COVID-19 triggered major economic downturns, high unemployment rates, and a push towards digital transformation.
COVID-preneurs pushed on with their dreams of becoming their own bosses at a record pace. Between an ongoing pandemic, global supply chain shortages, and businesses still struggling to keep their doors open, interest in digital entrepreneurship continued to remain strong through the end of 2021.
For aspiring digital entrepreneurs, there are more opportunities to start a business than ever before. This includes having easy access to relatively inexpensive technology, such as using a laptop to launch apps for small businesses. There are also fewer capital restraints when acquiring funding – such as easier access to small business loans, crowdfunding, and eager angel investors – as investors and lenders want to encourage the founding of new businesses that might have previously been unable to qualify for loans under stricter guidelines. These would theoretically take the economic place of those businesses lost in the wake of COVID-19. New business owners will also encounter less competition due to pandemic-related business closures.
The rise in remote work flexibility during the pandemic was a stepping-stone to digital entrepreneurship for many. Some people likely found that more time spent working from home allowed them to commit more time toward developing a business plan. In addition, many people who were able to work from home for the first time quickly realized it was their preferred way of working.

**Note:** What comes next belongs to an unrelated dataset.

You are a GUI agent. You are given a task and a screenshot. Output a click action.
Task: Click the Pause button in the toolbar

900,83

It is easy to see why so many new entrepreneurs are venturing out on their own despite the troubled economic climate of the pandemic age – but it is important to recognize that starting your own online business doesn’t come without risks, regardless of how strong your niche market might be right now.
Africa cannot afford to lose its homegrown enterprises. The continent must nurture and protect the homegrown digital enterprises with the highest growth and innovation potential by investing in early-stage start-ups and supporting enterprise support organizations, including incubators, accelerators, to deliver quality services to these enterprises. By 2030, about 230 million jobs across the continent will require some level of digital skills. The fourth industrial revolution is expected to cause technological disruption that will require a highly skilled labour market. However, only 10% of Africans are currently employed in high-skill digital jobs, the lowest share of any region globally.

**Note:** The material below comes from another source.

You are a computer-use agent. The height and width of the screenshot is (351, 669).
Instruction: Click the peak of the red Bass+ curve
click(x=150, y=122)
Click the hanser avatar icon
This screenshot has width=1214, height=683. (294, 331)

The versatility of digital technologies has made them a significant source of opportunities for entrepreneurs to create new ventures. Digital entrepreneurs build on the distinctive features of digital technologies to create new combinations of social and material resources to generate value for users. They typically build their business models on digital technologies’ ability to connect multiple processes and form platforms that generate new possibilities for economic and social interactions.

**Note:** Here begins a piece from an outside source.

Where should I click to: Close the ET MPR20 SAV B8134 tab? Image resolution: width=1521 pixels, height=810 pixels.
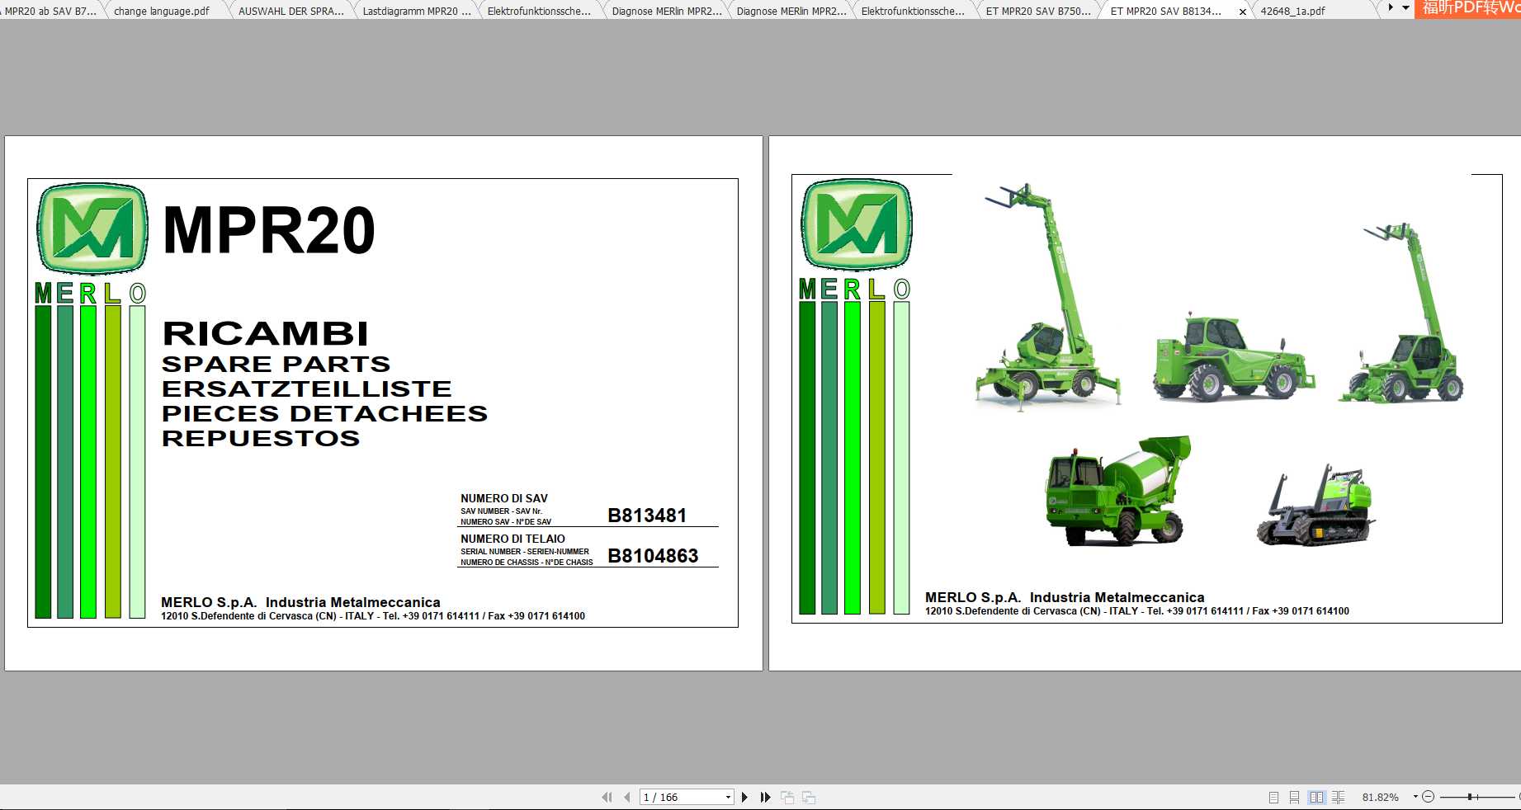pyautogui.click(x=1242, y=12)
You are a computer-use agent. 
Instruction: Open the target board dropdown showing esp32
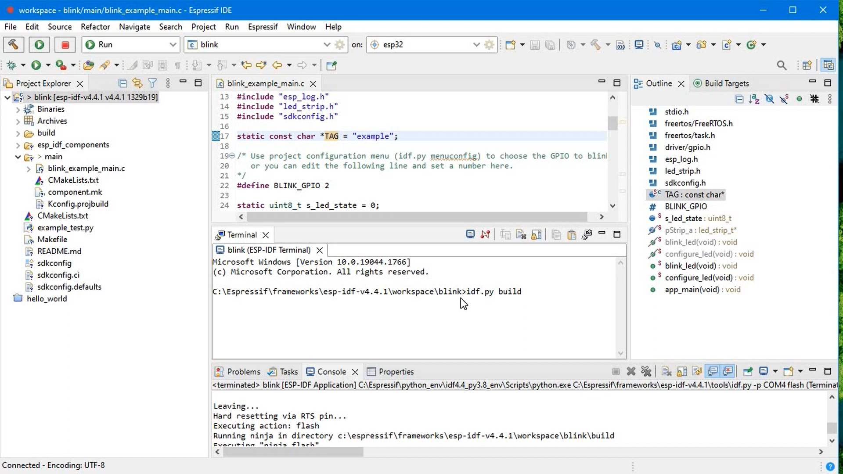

In response to the rise of digital entrepreneurship, REGENT Business School students focus on traditional entrepreneurship concepts as a foundation and then further develop their knowledge to integrate with concepts related to the digital entrepreneurship field. Students also interact with the main technologies, methods, components, and applications used in digital entrepreneurship to provide them with an in-depth understanding of the impact of digital entrepreneurship on organisations and societies globally.